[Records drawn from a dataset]
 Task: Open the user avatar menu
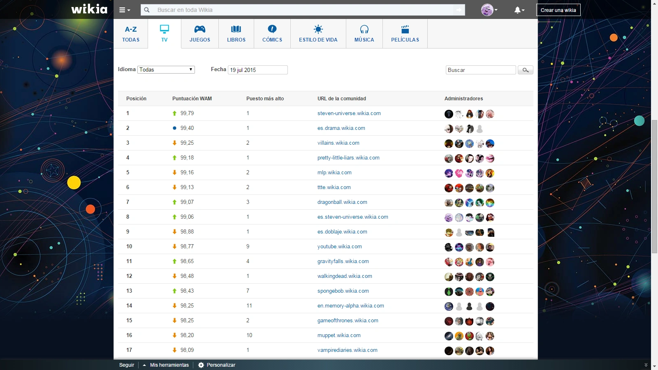(x=489, y=10)
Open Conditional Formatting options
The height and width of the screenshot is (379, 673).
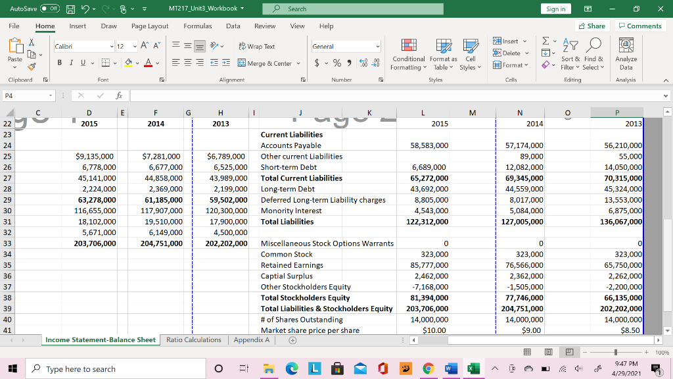pyautogui.click(x=408, y=55)
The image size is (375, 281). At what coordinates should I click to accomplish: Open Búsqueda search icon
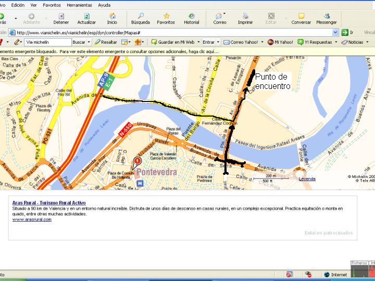click(x=141, y=16)
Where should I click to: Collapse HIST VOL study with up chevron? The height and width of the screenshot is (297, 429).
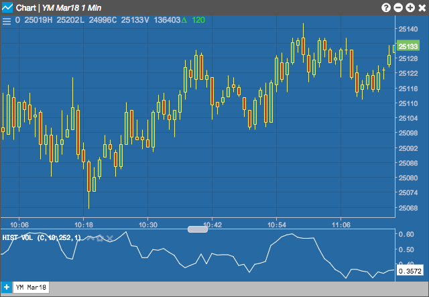tap(90, 238)
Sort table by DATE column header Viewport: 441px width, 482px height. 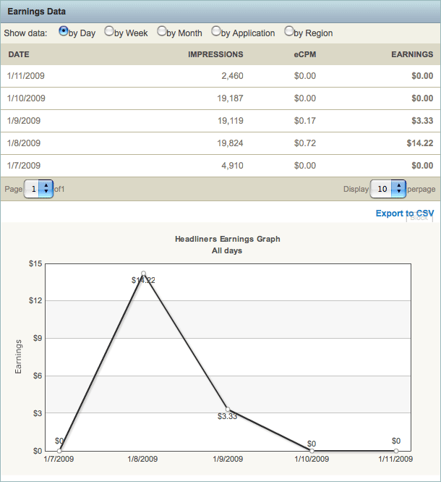pyautogui.click(x=19, y=54)
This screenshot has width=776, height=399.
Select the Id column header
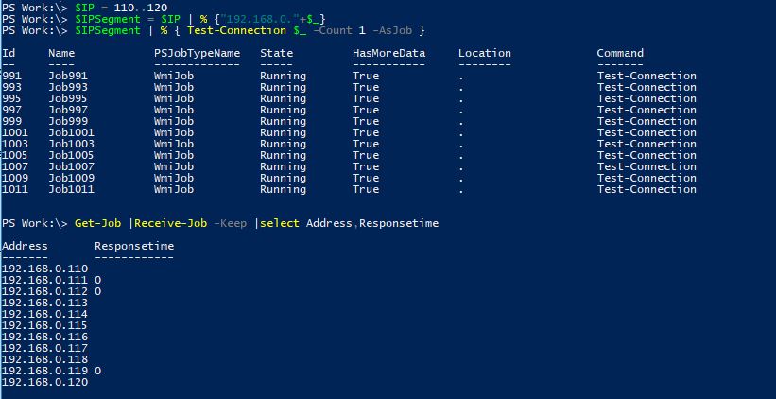pyautogui.click(x=9, y=53)
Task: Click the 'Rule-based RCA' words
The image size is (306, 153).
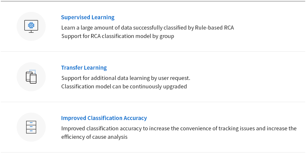Action: pyautogui.click(x=215, y=28)
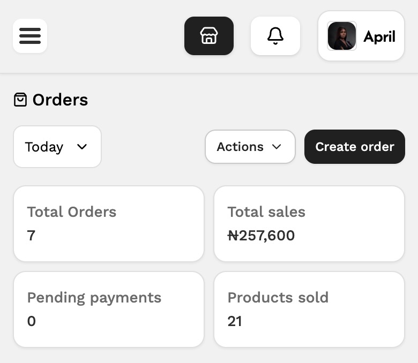This screenshot has width=418, height=363.
Task: Click the Total Orders count of 7
Action: point(31,236)
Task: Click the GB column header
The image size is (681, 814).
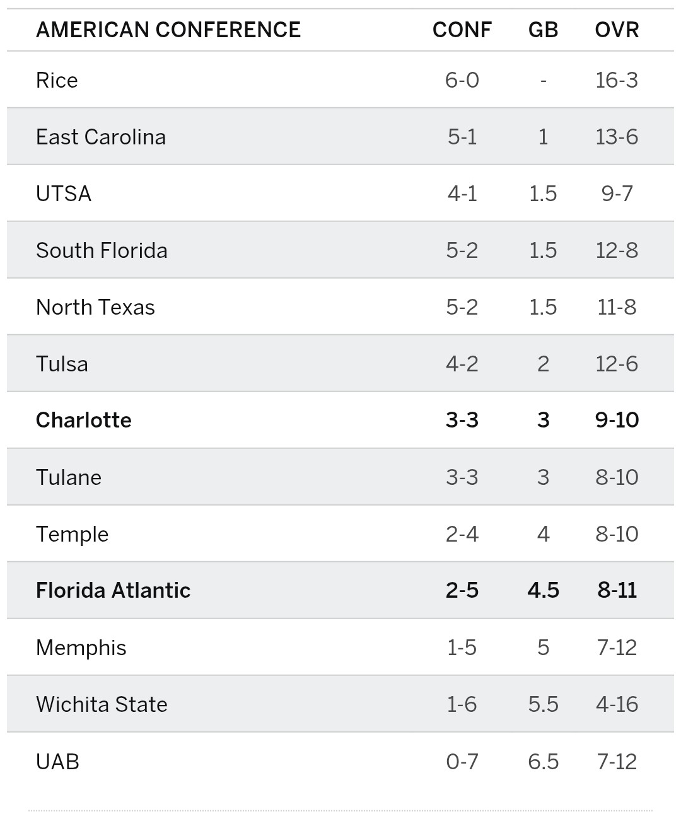Action: [x=543, y=30]
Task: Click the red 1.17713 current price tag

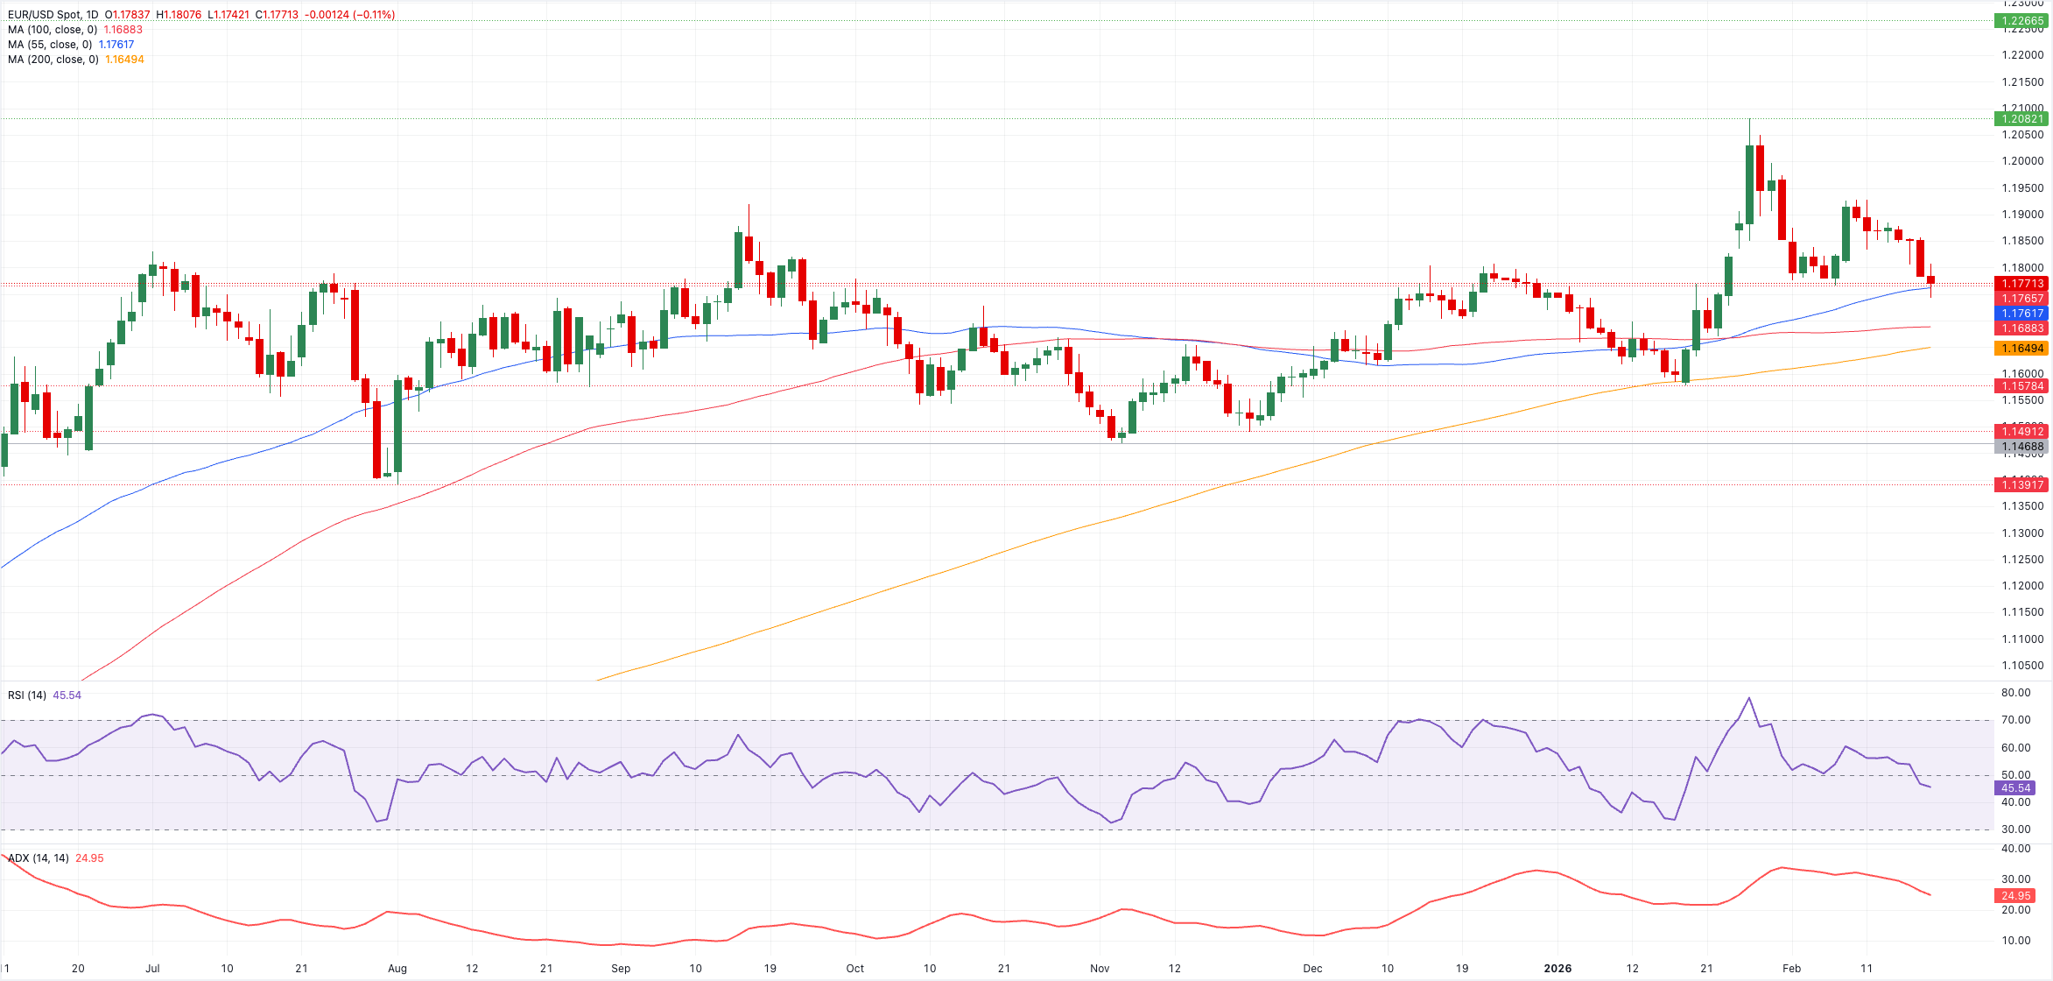Action: click(2022, 284)
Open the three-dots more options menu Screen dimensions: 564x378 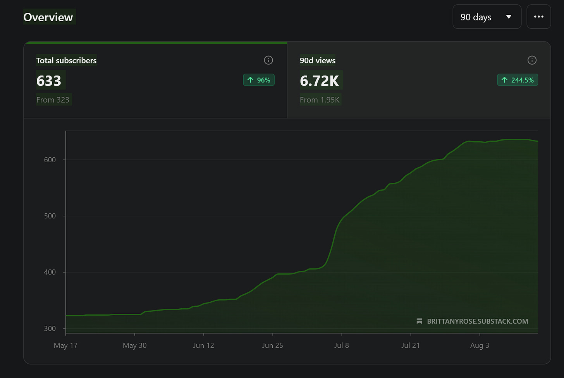(x=538, y=17)
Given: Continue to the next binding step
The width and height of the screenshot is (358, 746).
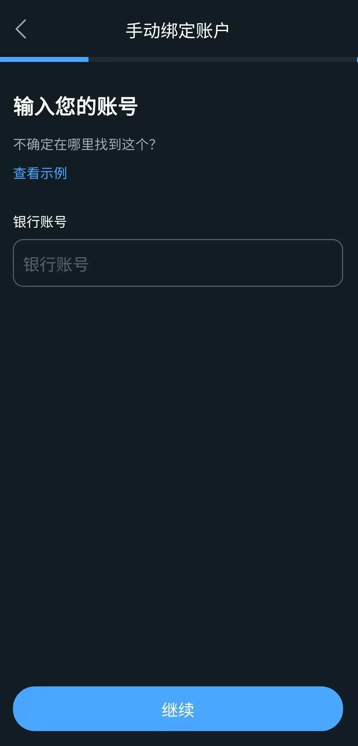Looking at the screenshot, I should pos(178,709).

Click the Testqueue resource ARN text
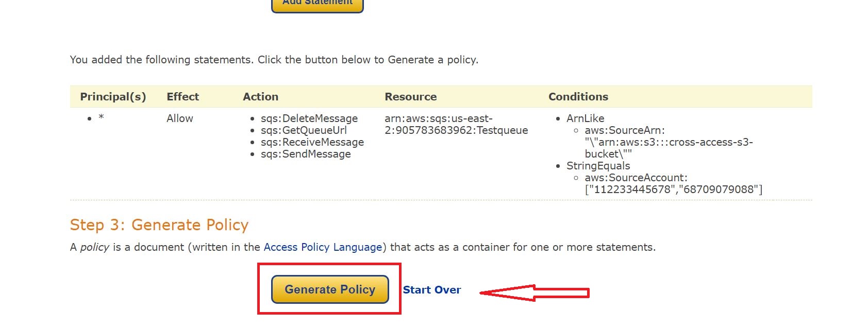click(456, 125)
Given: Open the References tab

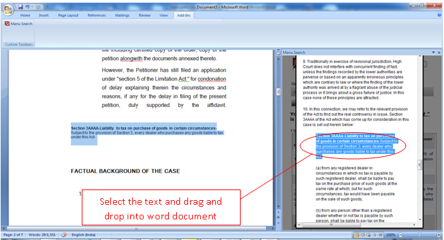Looking at the screenshot, I should pos(96,15).
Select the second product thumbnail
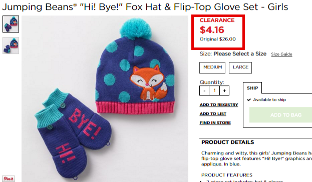 (x=11, y=46)
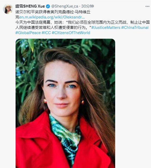Viewport: 151px width, 168px height.
Task: Select the #ChinaTribunal hashtag
Action: [135, 28]
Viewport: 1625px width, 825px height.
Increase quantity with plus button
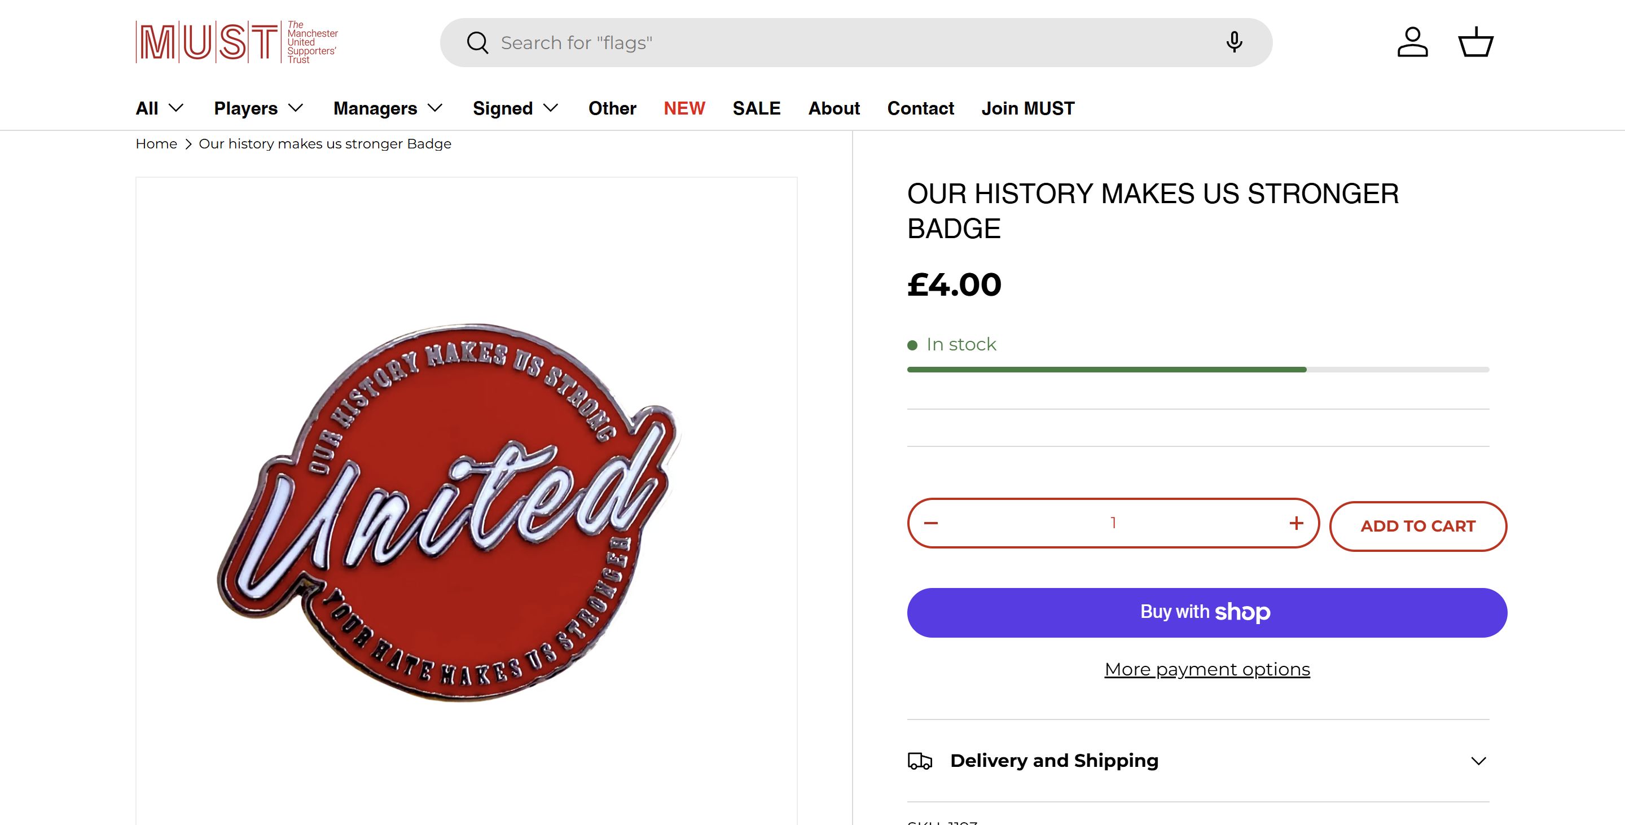(1296, 523)
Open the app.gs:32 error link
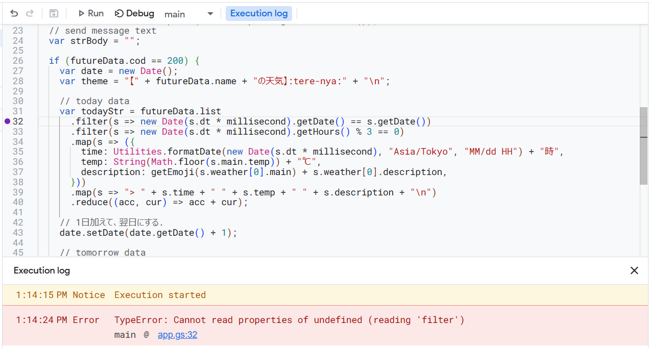 click(x=177, y=335)
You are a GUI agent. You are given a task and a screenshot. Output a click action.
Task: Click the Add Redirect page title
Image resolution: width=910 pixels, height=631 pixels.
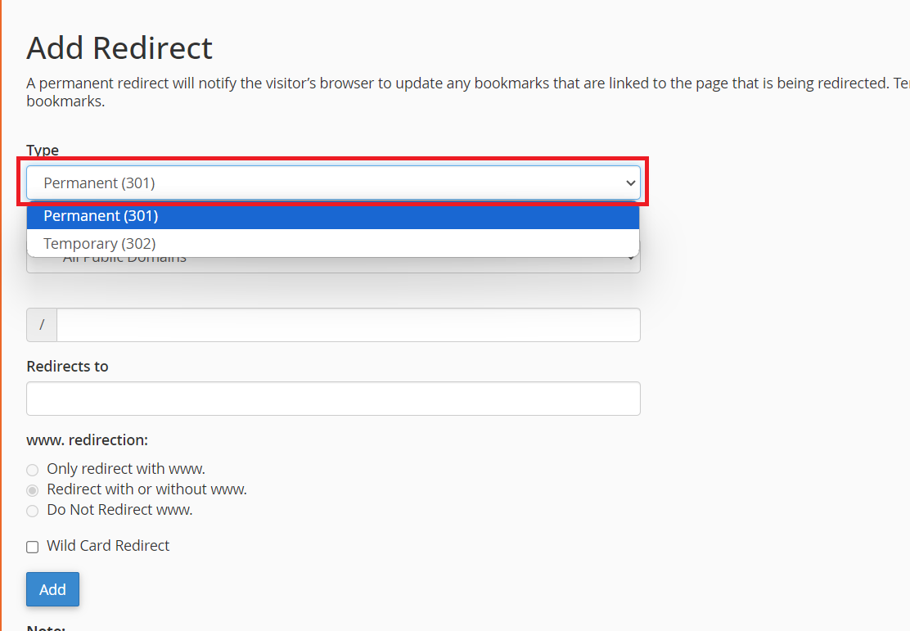coord(119,48)
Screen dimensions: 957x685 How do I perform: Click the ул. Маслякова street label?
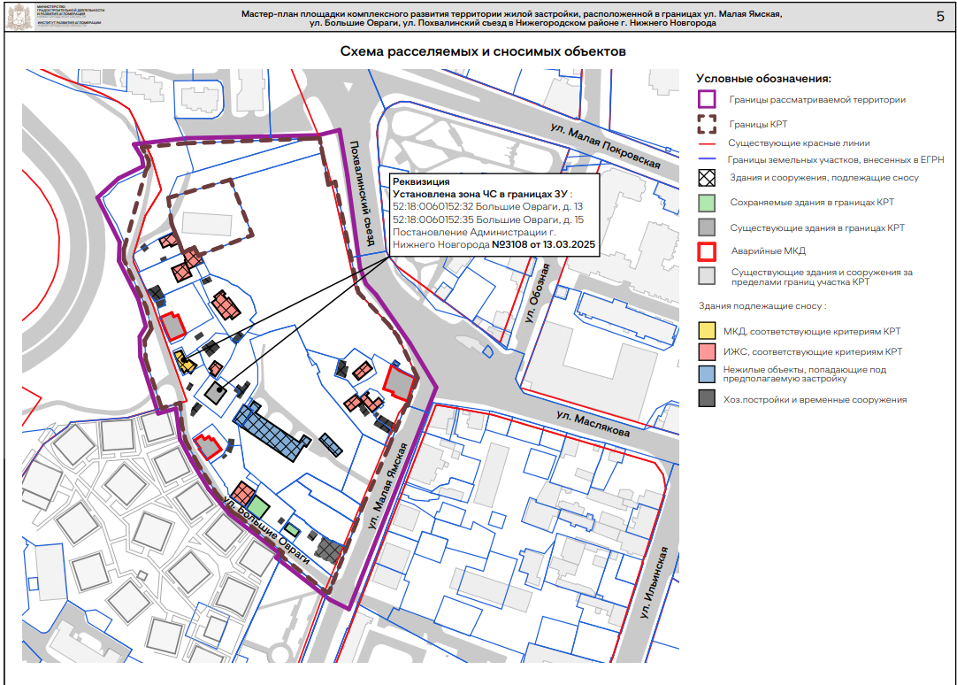pos(593,424)
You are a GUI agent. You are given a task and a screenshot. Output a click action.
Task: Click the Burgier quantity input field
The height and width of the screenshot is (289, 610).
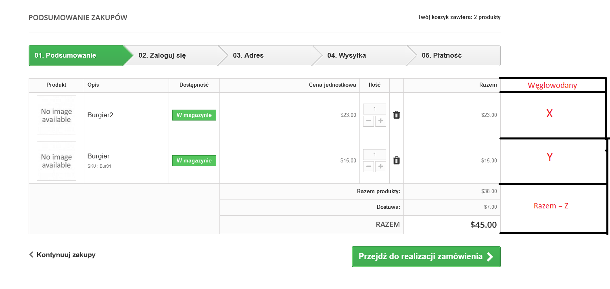(x=374, y=154)
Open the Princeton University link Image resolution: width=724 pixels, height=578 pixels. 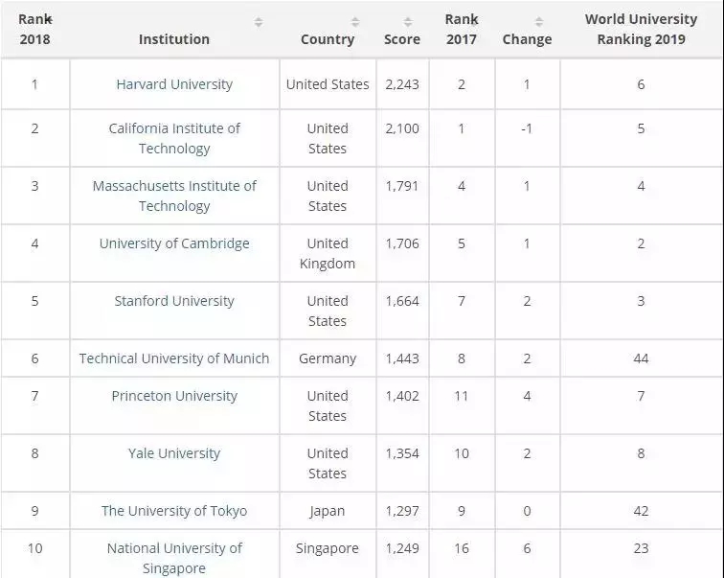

Problem to work on: Exclude the pictures and write out exactly the lines from the one holding "Task: Click the Burgier quantity input field" through the end of the entries, inclusive, and only those.

Response below:
Task: Click the Burgier quantity input field
The height and width of the screenshot is (289, 610).
(x=374, y=154)
Open the Princeton University link Image resolution: width=724 pixels, height=578 pixels. 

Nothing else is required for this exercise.